▶ _Quoted text_:

And I made it clear to her that it was very rude, and she said, "i know but they keep texting all the time"

After that I tried to be nonchalant and I made a lot of jokes every time she was texting people:

Such as:

"Are you texting everyone to say that im great?" smilie

and

"I think you should go out with Robin and get experience before, going out with a guy at my level"


I think I lost control when:

- I implied that she would call Robin when she went to to the toilet.

- When I asked who this Robin guy was.

- I made it a big deal.

- When i didn't leave

- When i contacted her the day after, with text messages.

- When i broke off all contact

- When she suddenly became an oneitis


Lesson learned:

- Don't make it a big deal

- Leave if it annoys you

- Don't contact the day after seeking approval

- Don't take it seriously

- And don't break of contact


Do you guys agree? Or have something to add? What would you guys say was the biggest mistake I made?

▶ _Information supplied_:
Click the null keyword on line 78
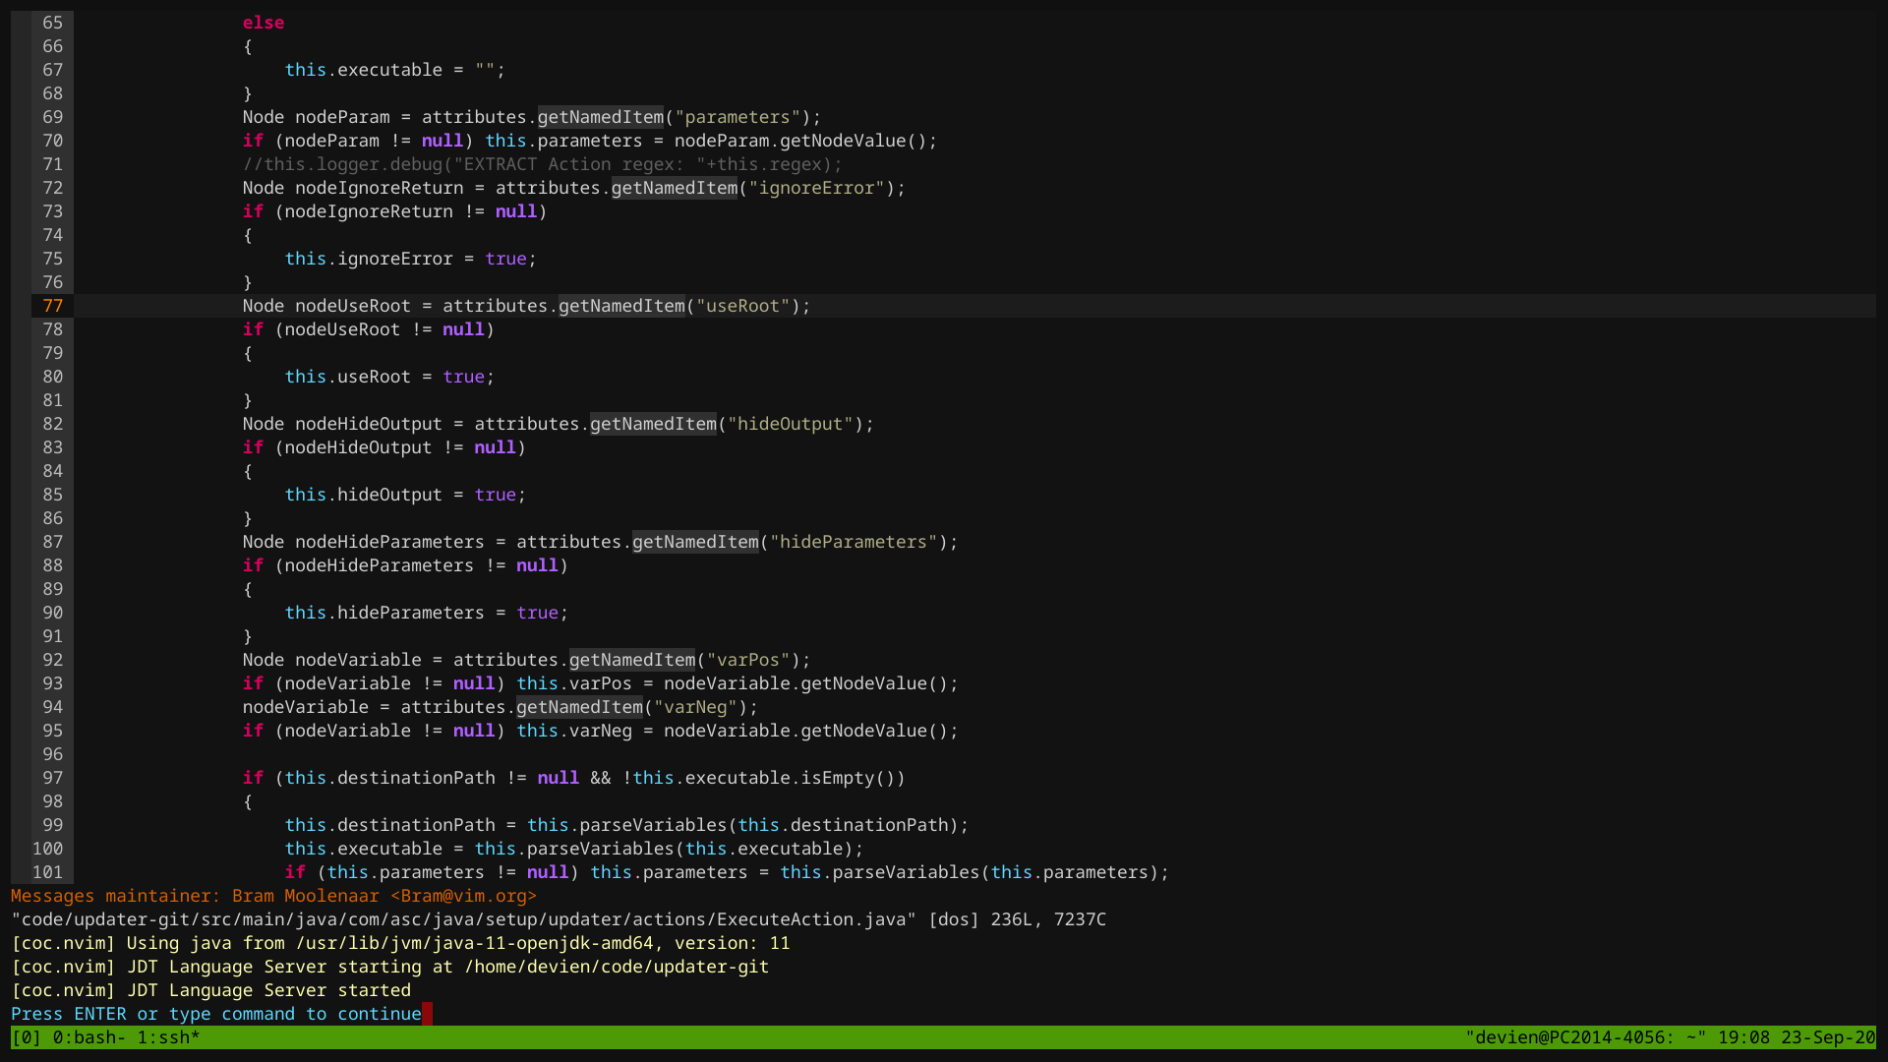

▶ _Exercise task A_:
Say whether each statement agrees with the post about the texting date, answering yes or no and quoting the deciding words: (i) she admitted the texting was rude but said people kept messaging her; (ii) one lesson the writer draws is to break off contact; (iii) one joke asked whether she was texting everyone to praise the writer.
▶ _Exercise task B_:
From the post about the texting date, quote the part that opens with the words containing "- I implied" and closes with "with text messages.".
The lines placed after the post are separate material and not part of it.

▶ _Task answer A_:
(i) Yes: "i know but they keep texting all the time"
(ii) No: "And don't break of contact"
(iii) Yes: "Are you texting everyone to say that im great?"

▶ _Task answer B_:
- I implied that she would call Robin when she went to to the toilet.

- When I asked who this Robin guy was.

- I made it a big deal.

- When i didn't leave

- When i contacted her the day after, with text messages.